**Aim of the task**:
Copy out each entry precisely; no image belongs in the result.

**Data for this exercise**:
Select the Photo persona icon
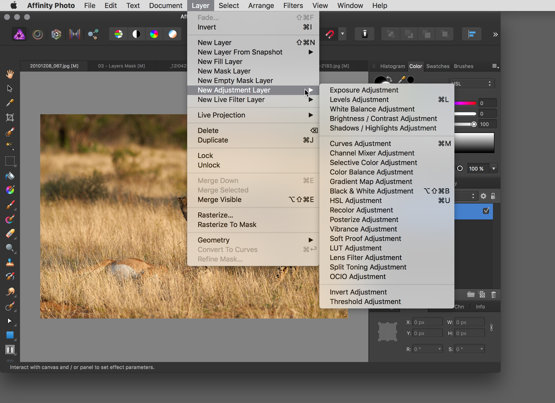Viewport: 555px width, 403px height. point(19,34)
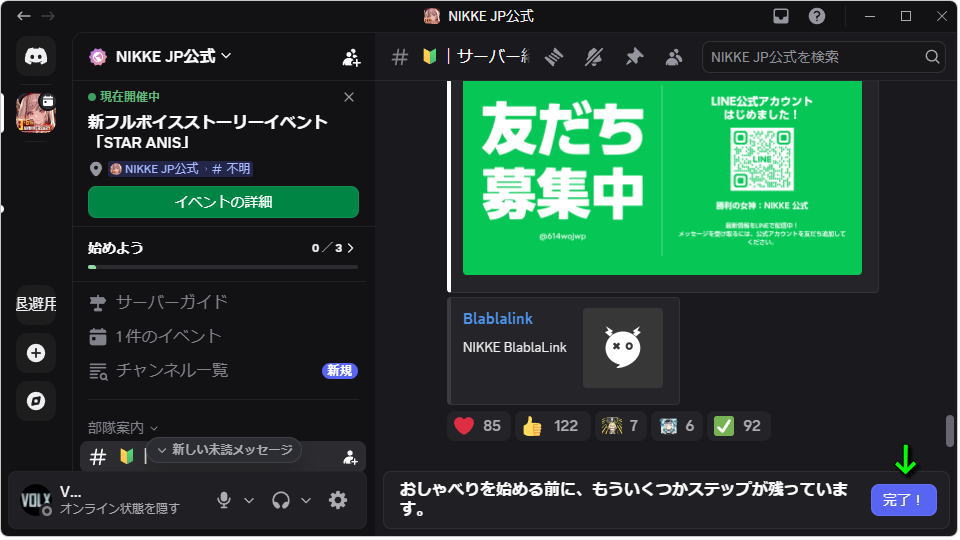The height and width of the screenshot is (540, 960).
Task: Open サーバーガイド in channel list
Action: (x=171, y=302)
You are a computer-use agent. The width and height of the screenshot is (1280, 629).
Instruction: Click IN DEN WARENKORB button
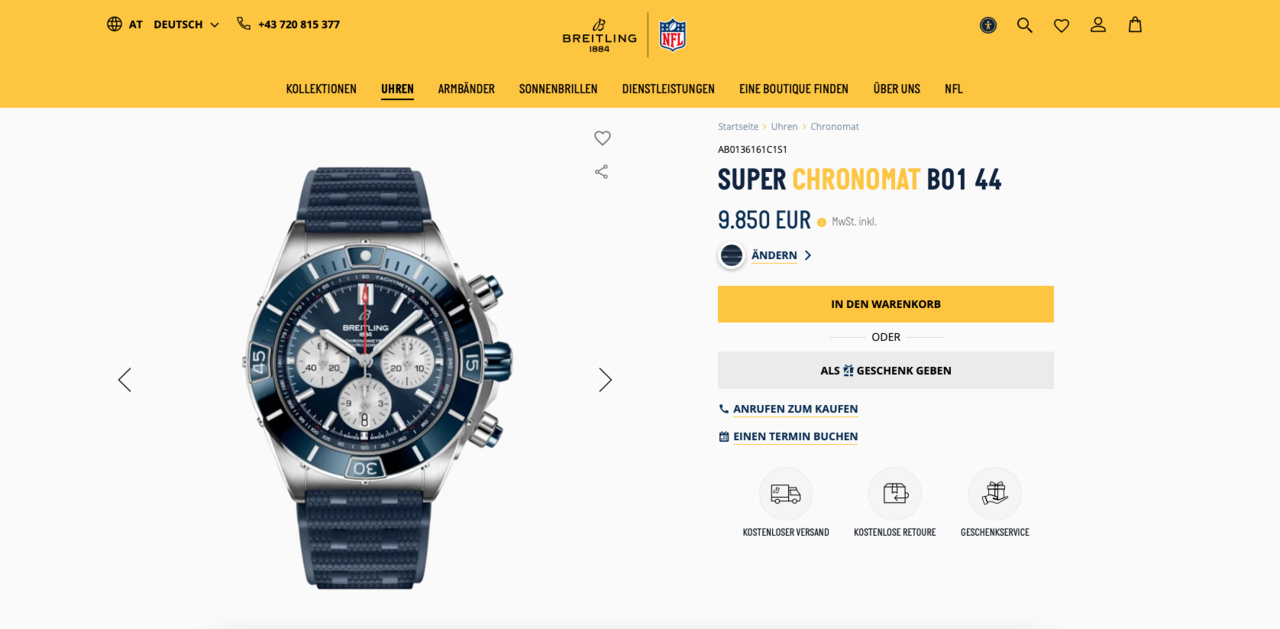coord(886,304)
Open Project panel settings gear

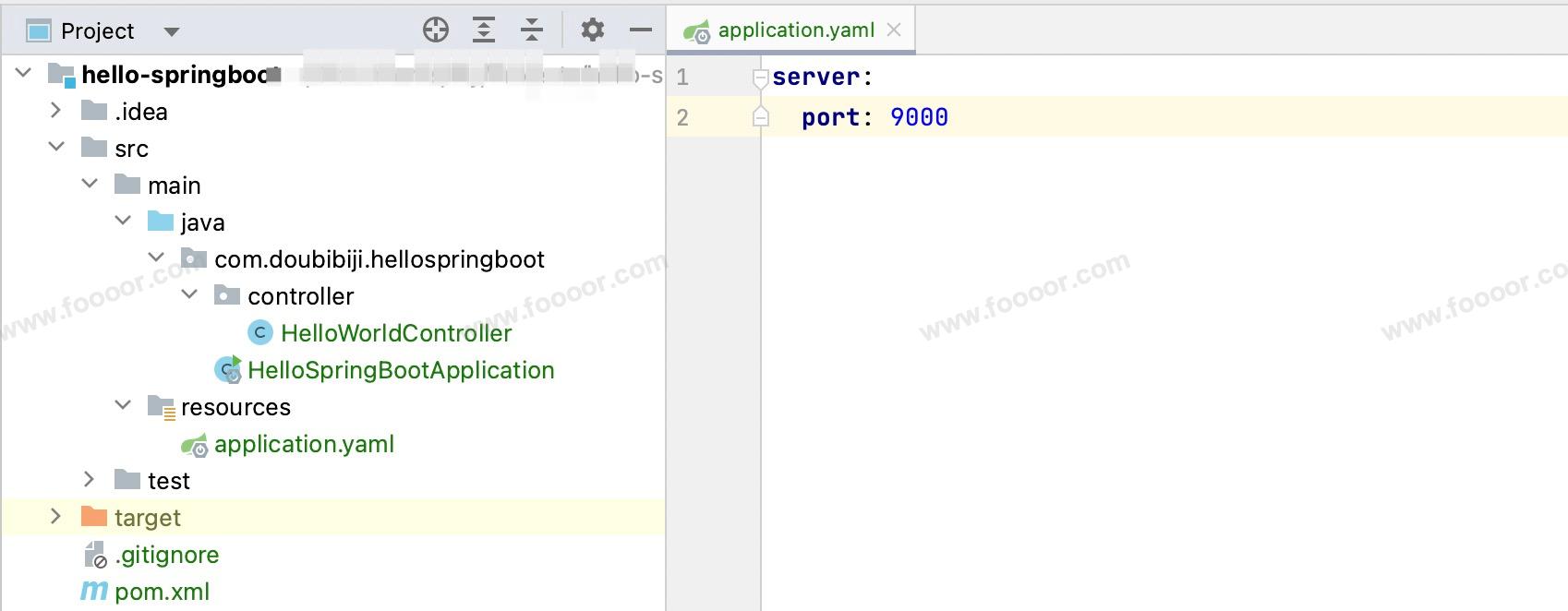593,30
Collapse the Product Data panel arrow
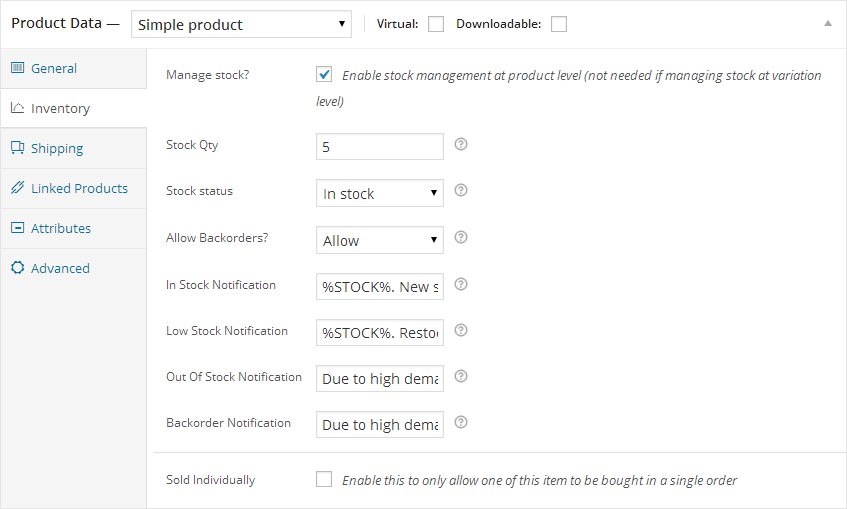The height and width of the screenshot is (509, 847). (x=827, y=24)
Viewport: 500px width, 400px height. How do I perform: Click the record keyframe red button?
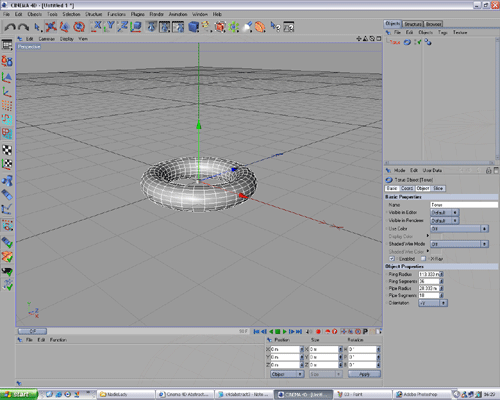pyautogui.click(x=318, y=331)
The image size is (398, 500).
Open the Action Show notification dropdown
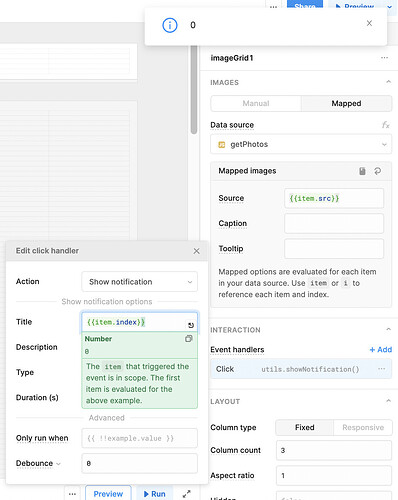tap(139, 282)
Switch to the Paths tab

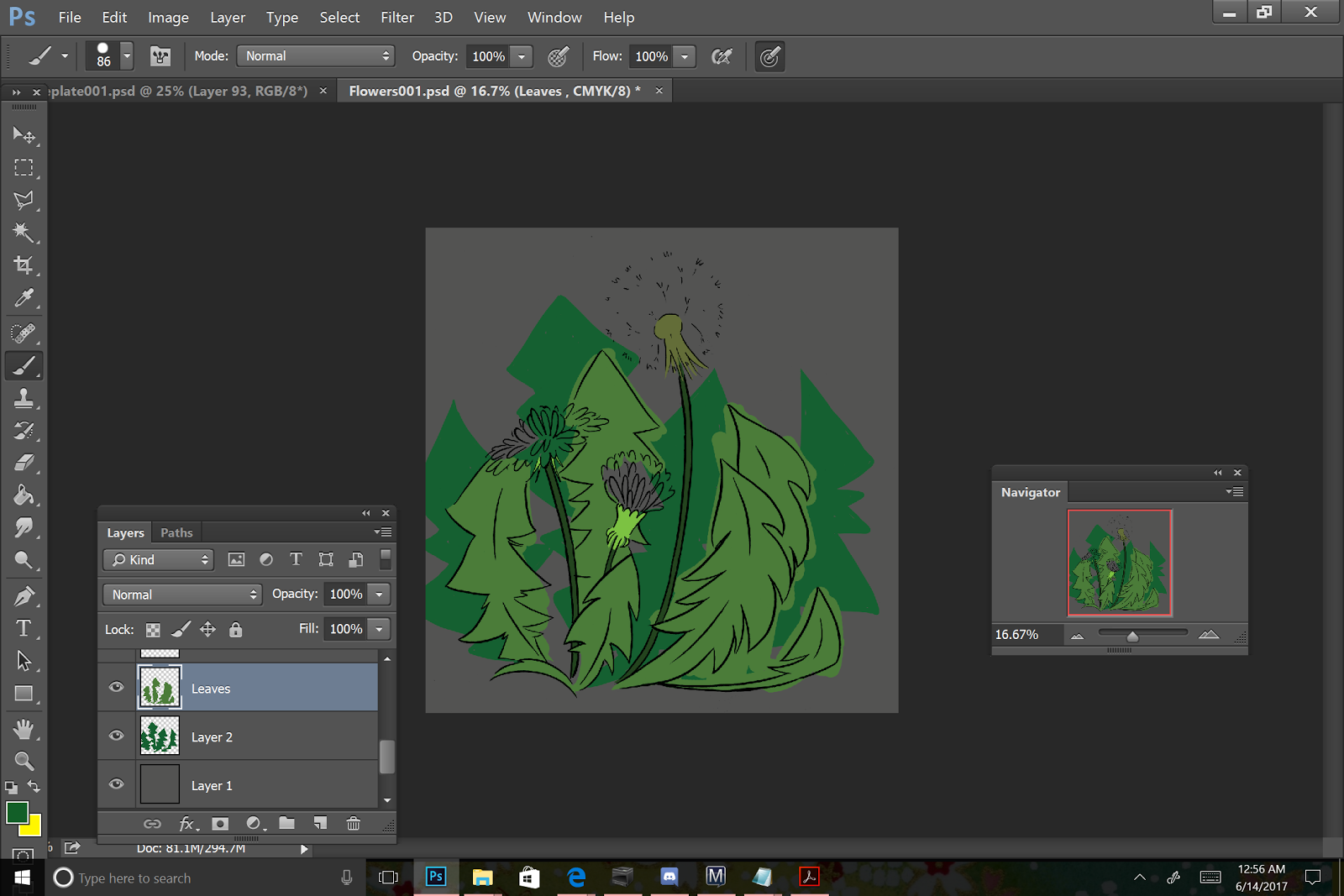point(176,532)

**Final answer**:
Select the Photo persona icon
Viewport: 555px width, 403px height. point(19,34)
The height and width of the screenshot is (540, 960).
Task: Open サーバーガイド in channel list
Action: (x=171, y=302)
You are a computer-use agent. The width and height of the screenshot is (1280, 629).
Instruction: Click IN DEN WARENKORB button
coord(886,304)
Open Project panel settings gear

593,30
Collapse the Product Data panel arrow
The height and width of the screenshot is (509, 847). (x=827, y=24)
Viewport: 500px width, 400px height. How do I perform: Click the record keyframe red button?
pyautogui.click(x=318, y=331)
The image size is (398, 500).
Open the Action Show notification dropdown
tap(139, 282)
Switch to the Paths tab

point(176,532)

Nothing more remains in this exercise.